I called a client of mine the other day because not too long after I had done an annual review of his term life insurance coverage I received a notice that he had applied with another company and was considering replacing the policy he had through me.
Now I really don’t like losing clients and frankly don’t lose many just because our office gives service after the sale that is second to no one else in the business. Having said that, if a person can get a better deal through someone else, I certainly wouldn’t have any hard feelings about that. Life insurance is about the client and their family, not me.
But darn it all, I really take exception to agents that don’t know what the heck they’re doing. This client of mine had a heart attack 4 years ago followed by a 2 vessel angioplasty.
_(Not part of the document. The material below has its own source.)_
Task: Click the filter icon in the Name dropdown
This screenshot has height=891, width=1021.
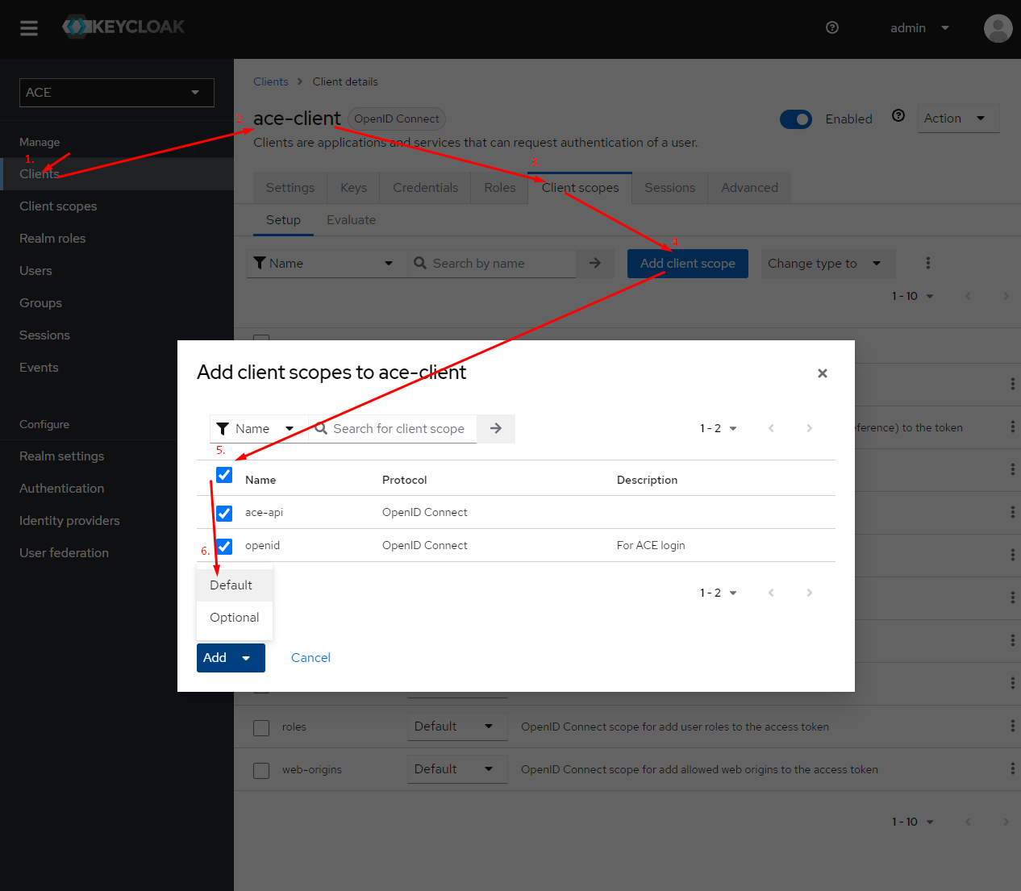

A follow up stress test showed substantial damage and a left ventricular ejection fraction of 48%. He had just been declined by US Financial, a company known for approving heart cases when no one else would. I shopped it and was able to get him a table 5 approval from Empire General which he put in force. That was 3 years ago.
I have asked him every year whether he has had any new cardiac evaluation that might lead to a shot at better rates. He hasn’t had any additional cardiac workups.
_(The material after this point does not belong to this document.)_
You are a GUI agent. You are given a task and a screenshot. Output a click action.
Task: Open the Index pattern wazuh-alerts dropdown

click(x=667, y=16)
So, along comes an agent that does not have a clue. He quotes his new perspective client, my table 5 client, preferred best rates with Genworth. This guy can’t get preferred best rates with Genworth because he’s taking high blood pressure medicine. Never mind he had a damaging heart attack 4 years ago.
I talked with my client about the obvious, the fact that he wasn’t going to get the rates quoted by the other agent. He said that the other agent didn’t promise he would get those rates, that the underwriter would make the final decision. He said he told the other agent his full medical history and the fact that he felt like he was doing better and was certainly hoping he could get those rates.
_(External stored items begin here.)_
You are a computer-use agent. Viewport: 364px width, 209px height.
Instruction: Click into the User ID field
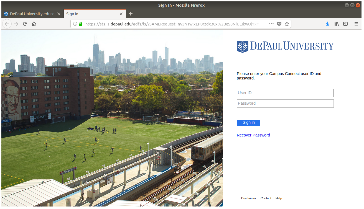[285, 93]
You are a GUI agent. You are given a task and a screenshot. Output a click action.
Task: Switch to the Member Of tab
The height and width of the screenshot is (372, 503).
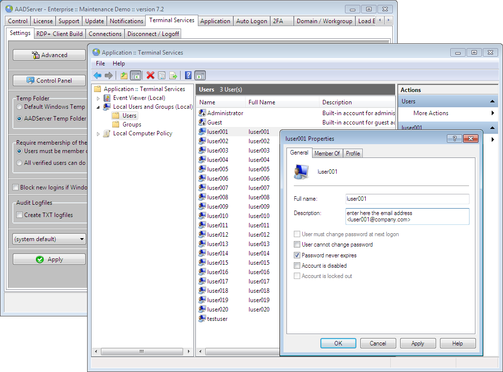tap(327, 154)
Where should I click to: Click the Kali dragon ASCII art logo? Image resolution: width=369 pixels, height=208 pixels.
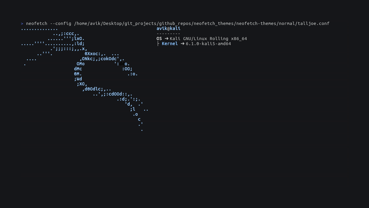click(x=84, y=79)
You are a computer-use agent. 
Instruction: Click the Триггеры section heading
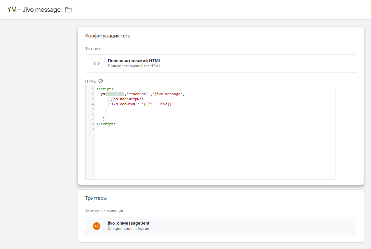(96, 198)
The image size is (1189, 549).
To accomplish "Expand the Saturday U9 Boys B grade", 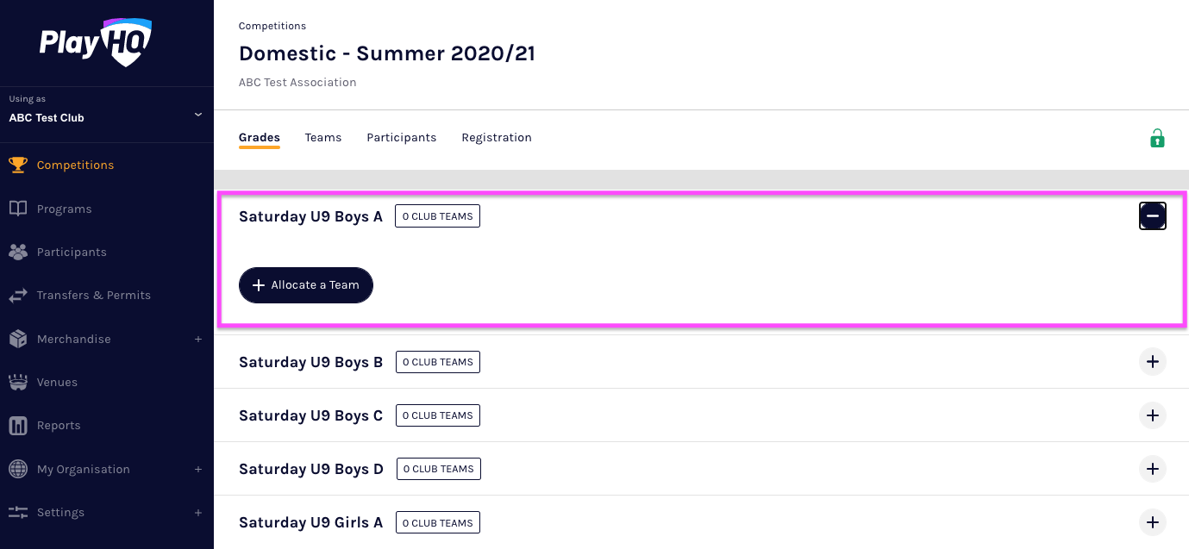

So what’s to be gained by my client or the agent? Having talked to the underwriters I trust on cardiac issues, in the absence of a new stress test showing significantly improved heart function (remember this guy hasn’t had any new cardiac testing), he’s going to be declined. If he had completed a new cardiac workup showing great improvement, because of the early onset multiple vessel CAD with a heart attack, the best he could get with Genworth would be a table 4 to 6, which being 4 years older than his last approval would be losing ground, not gaining.
Bottom line. There is a fine line between bait and switch and just plain old ignorant. I don’t know this agent so I really don’t know which side of that line he falls on, but either is wrong to impose on a client.